Family ownership is the overarching principle of ownership in a family business. While tax law and estate law recognize this unique form of ownership within a business family or a family of wealth, the five other ownership principles may have been used at various times to assist in the allocation of ownership and powers to individual family members or to branches of the family.
“First-in-time,” for example, would argue for the first-born to be the de-facto successor. The new CEO could also be vested with 100% ownership or majority ownership, via trust language and/or a management role in the business, a large measure of control in the operation of the business, or the management of the wealth. Primogeniture was certainly a predominant way to determine next-generation control and leadership of family businesses and family wealth for hundreds, if not thousands of years, and still influences succession in wine companies in Europe and industrial giants in Asia.
Possession, it used to be claimed, is nine-tenths of the law. We are hard-wired for physical possession claims, as any parent or grandparent of a toddler can attest to in the frequent assertions of “mine” by a two-year-old. And in family business, I have experienced this principle being claimed to legitimize continued use of a particular office, company plane, parking spot, or an extended stay at a family vacation property. I am reminded of a next-generation member whose extensive use of the family ranch was held up to claim not only near-exclusive use of the property, but also sole decision-making authority in improvements and renovations—to which all family members were expected to contribute.
Sidebar
This week’s article was inspired by this book that explores the hidden set of rules governing who owns what—explaining everything from whether you can recline your airplane seat to why HBO lets you borrow a password illegally—and in this lively and entertaining guide, two acclaimed law professors reveal how things become “mine.”
Attachment claims, as in oil rights in Texas or water rights in California as attachments to the owned land, at least in my experience, are not frequent in the family business arena, though they are common in the partitioning of family estates.
And finally, self-ownership rights are perhaps most relevant in the psychodynamics of a family, as a polarity to the presumed power emanating from parenthood in the family and/or greater ownership control in the business. I have witnessed, for example, next-generation members chafing at the exercise of power in the business by a parent or grandparent. I have also heard many a female member of the family advocating for greater influence or equity in decision-making. And next-generation members’ complaints about their curtailed sense of freedom and independence, due to concerns over the extended family’s reputation in the age of social media, have been the subject of family council conversations all over the world.

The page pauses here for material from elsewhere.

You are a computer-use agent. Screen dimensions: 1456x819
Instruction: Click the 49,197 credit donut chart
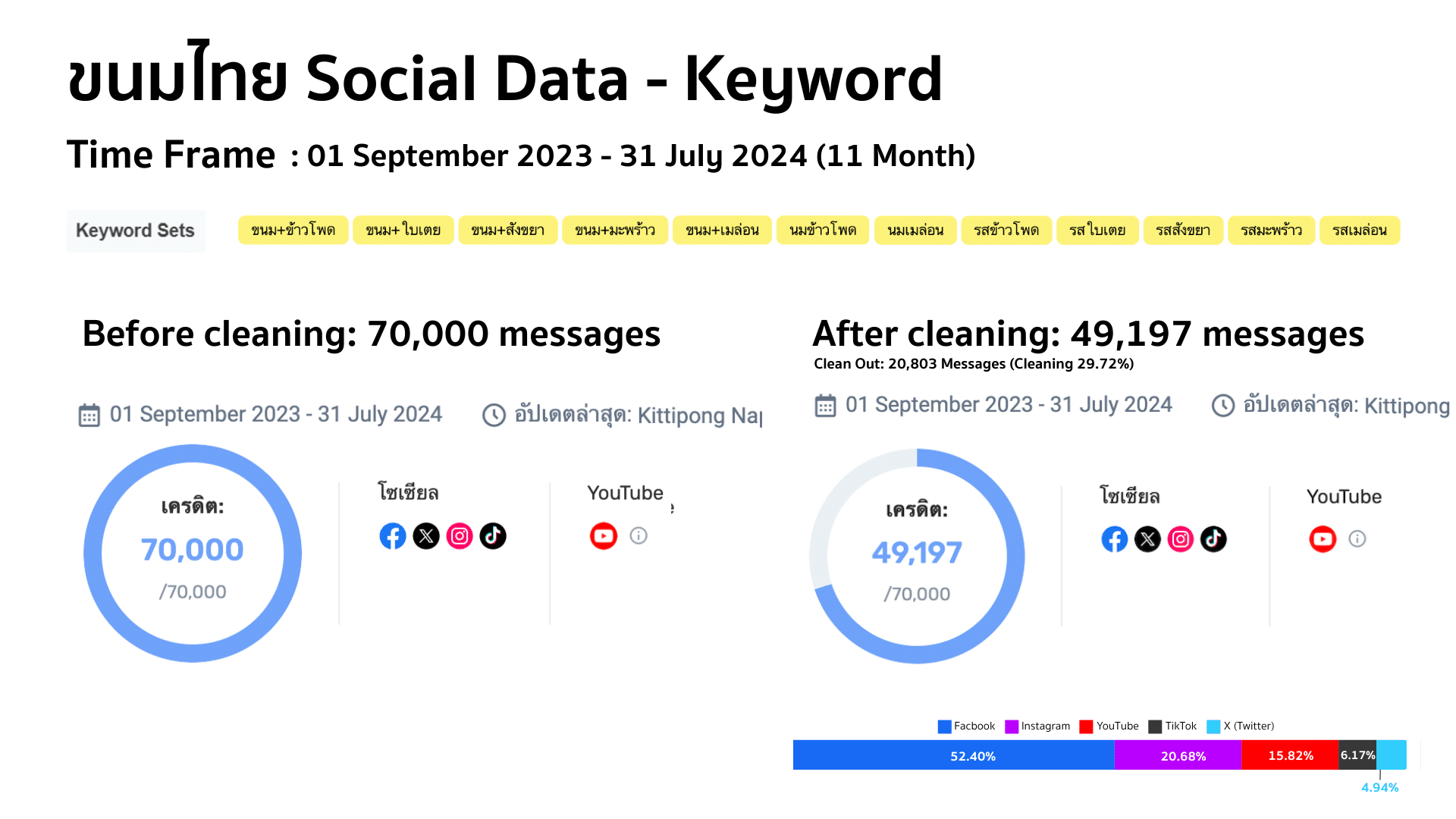(917, 556)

Just think of the unimaginably complex field of tension surrounding the recent claims for independence by Harry (Henry) Mountbatten-Windsor and Megan Markle on the British royal family.
Governance may be the only enduring alternative to the ownership gridlock that often accompanies generational transitions in growing and larger families of enterprise.
This collaborative perspective of ownership also suggests partnering with the best and brightest legal minds in our field to assist families that have come to understand that ownership transitions have become increasingly complex. While there is no longer an easy “on/off” switch for ownership, it is both reasonable and best-of-practice to aim for business performance and family unity, clarity and inclusivity, independence and continuity, control and flexibility, and financial and socio-emotional wealth creation for generations to come.
References
1 Heller, M. & Salzman, J., Mine! How the hidden rules of ownership control our lives. Doubleday, 2021.
2 All these approaches are extensively discussed in the book, Family Business, 5th edition, by Poza, E. & Daugherty M., Cengage, 2018.